Structure of the offering
The offering combines primary and secondary elements. Forgent is selling roughly 14.6 million newly issued shares, with the proceeds designated to redeem operating subsidiary interests held by entities under the control of private equity sponsor Neos Partners, LP. The remaining approximately 29.1 million shares are being sold by those same Neos-controlled parent entities as secondary shares.
Underwriting banks have a 30-day option to purchase up to an additional 6.5 million shares, a feature that introduces significant potential additional supply and could limit near-term upside for the stock.
Market context and recent trading
This equity sale is the third offering since Forgent’s initial public listing in February 2026, reinforcing market perceptions of ongoing private-equity monetization pressure. In pre-market trading the stock was quoted at $48.63, notably below its session open of $54.22.

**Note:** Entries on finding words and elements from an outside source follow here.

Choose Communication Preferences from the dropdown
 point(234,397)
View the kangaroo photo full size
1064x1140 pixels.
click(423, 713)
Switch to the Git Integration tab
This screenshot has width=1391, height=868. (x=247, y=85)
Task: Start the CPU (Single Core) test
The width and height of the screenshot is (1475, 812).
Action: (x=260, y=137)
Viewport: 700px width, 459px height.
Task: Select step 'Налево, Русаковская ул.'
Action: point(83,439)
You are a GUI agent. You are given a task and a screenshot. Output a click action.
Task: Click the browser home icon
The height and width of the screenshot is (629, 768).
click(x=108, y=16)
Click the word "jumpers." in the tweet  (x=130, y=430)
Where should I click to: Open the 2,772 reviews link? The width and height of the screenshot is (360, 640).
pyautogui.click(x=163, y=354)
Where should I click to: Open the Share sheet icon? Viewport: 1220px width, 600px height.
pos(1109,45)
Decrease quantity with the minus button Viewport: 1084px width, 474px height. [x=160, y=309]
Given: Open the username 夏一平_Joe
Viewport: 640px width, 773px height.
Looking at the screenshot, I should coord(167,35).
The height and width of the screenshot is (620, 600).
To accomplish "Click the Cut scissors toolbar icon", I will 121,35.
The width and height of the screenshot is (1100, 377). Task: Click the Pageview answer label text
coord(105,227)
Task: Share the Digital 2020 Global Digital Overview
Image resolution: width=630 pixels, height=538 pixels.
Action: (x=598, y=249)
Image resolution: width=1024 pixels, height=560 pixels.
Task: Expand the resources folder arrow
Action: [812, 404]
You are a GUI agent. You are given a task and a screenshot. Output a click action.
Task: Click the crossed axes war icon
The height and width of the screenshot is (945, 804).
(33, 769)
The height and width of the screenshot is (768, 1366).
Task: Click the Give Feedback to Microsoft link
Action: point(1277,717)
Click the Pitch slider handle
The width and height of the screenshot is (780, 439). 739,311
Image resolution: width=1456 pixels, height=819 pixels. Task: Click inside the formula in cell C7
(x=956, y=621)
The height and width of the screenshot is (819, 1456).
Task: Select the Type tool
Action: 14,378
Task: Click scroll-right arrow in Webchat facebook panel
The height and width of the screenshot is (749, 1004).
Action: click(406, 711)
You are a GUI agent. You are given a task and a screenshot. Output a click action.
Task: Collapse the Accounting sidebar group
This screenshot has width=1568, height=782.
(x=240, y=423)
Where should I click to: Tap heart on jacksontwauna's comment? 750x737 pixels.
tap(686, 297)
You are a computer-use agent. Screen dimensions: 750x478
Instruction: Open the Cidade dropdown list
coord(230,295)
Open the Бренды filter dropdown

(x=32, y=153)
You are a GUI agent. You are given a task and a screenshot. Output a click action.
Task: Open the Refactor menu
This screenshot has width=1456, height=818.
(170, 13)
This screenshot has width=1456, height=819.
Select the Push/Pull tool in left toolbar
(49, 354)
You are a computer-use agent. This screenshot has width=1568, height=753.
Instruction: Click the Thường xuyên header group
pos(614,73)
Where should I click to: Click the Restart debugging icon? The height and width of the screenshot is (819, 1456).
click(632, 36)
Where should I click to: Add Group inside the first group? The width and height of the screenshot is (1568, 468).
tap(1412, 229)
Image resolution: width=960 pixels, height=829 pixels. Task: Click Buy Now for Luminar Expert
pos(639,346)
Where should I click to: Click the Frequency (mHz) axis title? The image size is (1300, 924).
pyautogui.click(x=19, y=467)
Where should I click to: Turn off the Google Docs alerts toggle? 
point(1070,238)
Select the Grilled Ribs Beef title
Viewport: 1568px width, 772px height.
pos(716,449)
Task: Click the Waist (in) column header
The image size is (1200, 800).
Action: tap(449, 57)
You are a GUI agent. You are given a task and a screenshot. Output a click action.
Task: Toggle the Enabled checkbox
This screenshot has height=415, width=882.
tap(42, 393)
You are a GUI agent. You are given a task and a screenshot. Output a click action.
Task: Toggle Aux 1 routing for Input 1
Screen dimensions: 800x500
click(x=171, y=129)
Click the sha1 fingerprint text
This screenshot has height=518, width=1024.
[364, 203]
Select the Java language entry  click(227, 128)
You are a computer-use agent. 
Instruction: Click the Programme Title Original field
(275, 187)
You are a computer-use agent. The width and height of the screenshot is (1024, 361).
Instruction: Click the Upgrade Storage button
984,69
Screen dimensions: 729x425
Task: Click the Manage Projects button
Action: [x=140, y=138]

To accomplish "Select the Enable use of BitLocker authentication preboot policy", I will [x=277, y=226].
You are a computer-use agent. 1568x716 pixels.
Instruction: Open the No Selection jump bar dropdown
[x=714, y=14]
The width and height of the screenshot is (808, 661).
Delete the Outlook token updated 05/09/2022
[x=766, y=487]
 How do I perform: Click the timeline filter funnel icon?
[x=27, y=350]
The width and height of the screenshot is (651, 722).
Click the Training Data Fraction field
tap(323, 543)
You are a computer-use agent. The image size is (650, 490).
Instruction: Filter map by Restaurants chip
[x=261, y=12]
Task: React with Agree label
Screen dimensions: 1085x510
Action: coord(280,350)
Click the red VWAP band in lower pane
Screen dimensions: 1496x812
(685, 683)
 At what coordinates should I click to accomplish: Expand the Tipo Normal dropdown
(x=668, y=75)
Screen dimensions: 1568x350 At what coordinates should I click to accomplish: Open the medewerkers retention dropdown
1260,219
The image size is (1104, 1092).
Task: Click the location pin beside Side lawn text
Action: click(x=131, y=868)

Broader U.S. equity markets were modestly lower heading into the session referenced: the S&P 500 was reported down 0.2% and the Nasdaq off 0.7% in the prior session, with a sharp semiconductor selloff and investor unease ahead of the June payrolls report contributing to the cautious tone.
Adding to the risk-off mood, Federal Reserve Chair Kevin Warsh reiterated the central bank’s commitment to price stability, a stance that reduced expectations for near-term interest-rate relief and weighed on high-growth, high-valuation names, including Forgent.
Implications
Taken together, the sizable, deeply discounted offering - comprising both new issuance and secondary sales - alongside an option for additional shares and an uncertain macro backdrop have pushed shares toward the $49 offering price. The combination of supply pressure from the offering and broader market caution has been the primary driver behind the stock’s move in pre-market trading.
Data points in this report reflect the transaction size, pricing, seller composition and market moves as presented.